#### Problem details:
Copy out the part of the listing that opens with the line containing "Identify the location of activity." and closes with the line containing "(441, 398).", keeping every line unchanged.

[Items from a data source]

-.-.-

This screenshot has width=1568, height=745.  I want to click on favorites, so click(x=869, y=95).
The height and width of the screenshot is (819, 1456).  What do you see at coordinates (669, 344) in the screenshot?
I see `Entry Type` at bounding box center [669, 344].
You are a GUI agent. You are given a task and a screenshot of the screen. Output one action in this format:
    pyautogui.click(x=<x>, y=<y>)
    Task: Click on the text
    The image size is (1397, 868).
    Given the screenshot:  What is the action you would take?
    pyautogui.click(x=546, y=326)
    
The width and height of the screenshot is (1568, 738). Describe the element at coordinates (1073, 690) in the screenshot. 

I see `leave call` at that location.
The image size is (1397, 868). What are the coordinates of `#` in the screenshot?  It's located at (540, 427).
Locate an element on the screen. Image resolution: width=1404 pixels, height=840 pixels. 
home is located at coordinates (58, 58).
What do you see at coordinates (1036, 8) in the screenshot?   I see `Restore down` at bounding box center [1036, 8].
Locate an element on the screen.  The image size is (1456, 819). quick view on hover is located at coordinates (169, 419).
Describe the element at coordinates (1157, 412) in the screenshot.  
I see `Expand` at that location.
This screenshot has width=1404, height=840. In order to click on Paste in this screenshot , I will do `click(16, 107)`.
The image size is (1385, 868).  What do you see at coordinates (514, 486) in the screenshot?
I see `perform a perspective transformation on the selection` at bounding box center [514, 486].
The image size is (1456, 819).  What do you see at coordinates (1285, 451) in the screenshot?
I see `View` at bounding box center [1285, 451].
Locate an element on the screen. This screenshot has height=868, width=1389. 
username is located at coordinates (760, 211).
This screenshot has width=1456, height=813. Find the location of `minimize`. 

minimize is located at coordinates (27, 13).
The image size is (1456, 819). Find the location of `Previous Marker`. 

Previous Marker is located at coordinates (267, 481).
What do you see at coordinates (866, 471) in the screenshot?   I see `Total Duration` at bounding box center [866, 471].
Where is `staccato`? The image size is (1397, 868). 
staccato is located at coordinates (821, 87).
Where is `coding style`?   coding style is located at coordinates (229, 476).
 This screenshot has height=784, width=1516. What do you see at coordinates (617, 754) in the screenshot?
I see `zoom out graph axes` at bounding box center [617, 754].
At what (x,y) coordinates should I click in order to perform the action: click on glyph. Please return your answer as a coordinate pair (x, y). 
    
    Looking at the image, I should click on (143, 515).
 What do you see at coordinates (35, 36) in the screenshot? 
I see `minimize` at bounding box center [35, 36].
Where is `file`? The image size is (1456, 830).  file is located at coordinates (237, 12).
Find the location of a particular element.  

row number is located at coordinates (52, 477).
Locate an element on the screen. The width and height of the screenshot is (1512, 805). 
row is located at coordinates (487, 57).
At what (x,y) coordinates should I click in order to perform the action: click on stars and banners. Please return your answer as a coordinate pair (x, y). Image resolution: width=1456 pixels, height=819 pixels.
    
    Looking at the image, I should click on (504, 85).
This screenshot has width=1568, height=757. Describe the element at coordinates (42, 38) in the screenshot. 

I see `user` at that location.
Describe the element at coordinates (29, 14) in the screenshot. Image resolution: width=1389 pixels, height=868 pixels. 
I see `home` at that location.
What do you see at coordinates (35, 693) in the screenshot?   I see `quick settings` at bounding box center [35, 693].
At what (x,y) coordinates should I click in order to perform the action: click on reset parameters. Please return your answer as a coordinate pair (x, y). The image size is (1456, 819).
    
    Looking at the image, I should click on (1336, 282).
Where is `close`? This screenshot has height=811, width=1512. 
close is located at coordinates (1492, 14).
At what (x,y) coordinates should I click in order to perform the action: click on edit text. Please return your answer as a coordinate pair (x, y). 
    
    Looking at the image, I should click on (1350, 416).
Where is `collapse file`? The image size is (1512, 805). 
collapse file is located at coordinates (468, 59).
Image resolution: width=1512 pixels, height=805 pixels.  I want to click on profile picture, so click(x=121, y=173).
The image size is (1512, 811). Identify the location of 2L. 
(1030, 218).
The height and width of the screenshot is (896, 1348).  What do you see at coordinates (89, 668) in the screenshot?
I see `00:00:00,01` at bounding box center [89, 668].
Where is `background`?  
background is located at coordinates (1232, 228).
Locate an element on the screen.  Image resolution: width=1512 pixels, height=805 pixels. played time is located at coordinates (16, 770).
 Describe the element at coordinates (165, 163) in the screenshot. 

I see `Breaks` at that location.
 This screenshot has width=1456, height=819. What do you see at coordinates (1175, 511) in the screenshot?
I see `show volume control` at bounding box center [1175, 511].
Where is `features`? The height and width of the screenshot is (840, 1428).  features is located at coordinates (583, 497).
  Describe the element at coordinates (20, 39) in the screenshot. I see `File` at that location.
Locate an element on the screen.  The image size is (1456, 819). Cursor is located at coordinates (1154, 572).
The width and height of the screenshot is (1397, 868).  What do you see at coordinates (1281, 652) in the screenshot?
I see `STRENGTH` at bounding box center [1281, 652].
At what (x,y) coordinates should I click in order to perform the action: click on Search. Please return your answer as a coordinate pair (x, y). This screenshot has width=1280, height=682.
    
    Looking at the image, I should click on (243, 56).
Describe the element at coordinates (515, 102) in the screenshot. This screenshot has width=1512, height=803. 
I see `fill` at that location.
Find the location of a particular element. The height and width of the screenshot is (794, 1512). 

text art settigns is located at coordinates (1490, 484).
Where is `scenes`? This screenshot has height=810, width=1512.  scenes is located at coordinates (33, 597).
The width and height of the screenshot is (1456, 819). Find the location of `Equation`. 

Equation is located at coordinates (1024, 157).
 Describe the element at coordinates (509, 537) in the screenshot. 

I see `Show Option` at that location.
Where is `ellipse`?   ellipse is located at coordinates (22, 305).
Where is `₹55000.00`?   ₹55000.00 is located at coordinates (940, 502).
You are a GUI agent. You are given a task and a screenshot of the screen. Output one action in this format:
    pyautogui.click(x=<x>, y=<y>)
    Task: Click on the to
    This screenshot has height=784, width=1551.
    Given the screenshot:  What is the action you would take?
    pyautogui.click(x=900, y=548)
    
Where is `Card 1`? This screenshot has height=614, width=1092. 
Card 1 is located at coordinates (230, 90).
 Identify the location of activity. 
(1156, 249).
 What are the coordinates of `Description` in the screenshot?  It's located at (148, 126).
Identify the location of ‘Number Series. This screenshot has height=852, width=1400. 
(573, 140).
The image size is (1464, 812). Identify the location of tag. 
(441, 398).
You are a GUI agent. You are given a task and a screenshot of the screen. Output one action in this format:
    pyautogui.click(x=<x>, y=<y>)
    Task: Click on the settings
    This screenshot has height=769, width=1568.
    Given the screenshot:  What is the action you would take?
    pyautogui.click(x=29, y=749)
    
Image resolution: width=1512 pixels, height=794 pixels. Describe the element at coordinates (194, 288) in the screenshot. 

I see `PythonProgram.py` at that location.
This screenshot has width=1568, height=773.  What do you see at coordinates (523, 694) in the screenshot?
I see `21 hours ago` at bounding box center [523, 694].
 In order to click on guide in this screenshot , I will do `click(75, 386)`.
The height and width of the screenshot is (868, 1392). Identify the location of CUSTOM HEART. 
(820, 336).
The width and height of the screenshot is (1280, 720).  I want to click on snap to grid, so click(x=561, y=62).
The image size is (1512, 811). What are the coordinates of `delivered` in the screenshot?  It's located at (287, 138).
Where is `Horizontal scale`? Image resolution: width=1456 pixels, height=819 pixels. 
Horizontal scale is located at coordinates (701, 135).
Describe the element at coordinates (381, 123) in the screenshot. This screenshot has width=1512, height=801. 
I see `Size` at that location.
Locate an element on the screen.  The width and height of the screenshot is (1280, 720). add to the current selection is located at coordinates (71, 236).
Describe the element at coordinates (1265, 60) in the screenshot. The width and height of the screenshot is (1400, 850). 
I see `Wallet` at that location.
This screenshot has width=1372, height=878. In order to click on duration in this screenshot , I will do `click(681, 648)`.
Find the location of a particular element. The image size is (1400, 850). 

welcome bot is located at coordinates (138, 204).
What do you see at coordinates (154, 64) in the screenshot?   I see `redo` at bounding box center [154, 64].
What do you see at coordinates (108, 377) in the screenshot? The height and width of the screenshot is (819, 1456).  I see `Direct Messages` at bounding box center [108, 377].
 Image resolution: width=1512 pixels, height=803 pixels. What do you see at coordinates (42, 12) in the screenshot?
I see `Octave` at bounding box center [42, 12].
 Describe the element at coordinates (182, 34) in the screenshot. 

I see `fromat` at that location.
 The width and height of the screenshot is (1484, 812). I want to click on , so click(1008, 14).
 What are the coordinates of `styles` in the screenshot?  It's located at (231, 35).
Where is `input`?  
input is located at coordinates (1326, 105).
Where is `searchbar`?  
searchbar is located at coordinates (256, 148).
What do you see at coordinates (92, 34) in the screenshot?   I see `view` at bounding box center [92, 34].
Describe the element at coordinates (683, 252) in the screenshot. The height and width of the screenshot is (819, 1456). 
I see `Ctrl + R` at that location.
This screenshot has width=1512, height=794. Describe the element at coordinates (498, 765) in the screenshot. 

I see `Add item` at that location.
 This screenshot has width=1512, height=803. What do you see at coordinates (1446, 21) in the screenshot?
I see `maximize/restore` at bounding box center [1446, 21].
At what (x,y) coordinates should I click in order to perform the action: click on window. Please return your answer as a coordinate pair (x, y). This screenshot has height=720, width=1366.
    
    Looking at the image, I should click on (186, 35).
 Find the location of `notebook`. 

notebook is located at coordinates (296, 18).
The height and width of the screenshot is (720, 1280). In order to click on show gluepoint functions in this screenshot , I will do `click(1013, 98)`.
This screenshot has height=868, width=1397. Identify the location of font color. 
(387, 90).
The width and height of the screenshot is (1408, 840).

-.-.-

#### Full solution:
 Identify the location of activity. 
(1156, 249).
 What are the coordinates of `Description` in the screenshot?  It's located at (148, 126).
Identify the location of ‘Number Series. This screenshot has height=852, width=1400. 
(573, 140).
The image size is (1464, 812). Identify the location of tag. 
(441, 398).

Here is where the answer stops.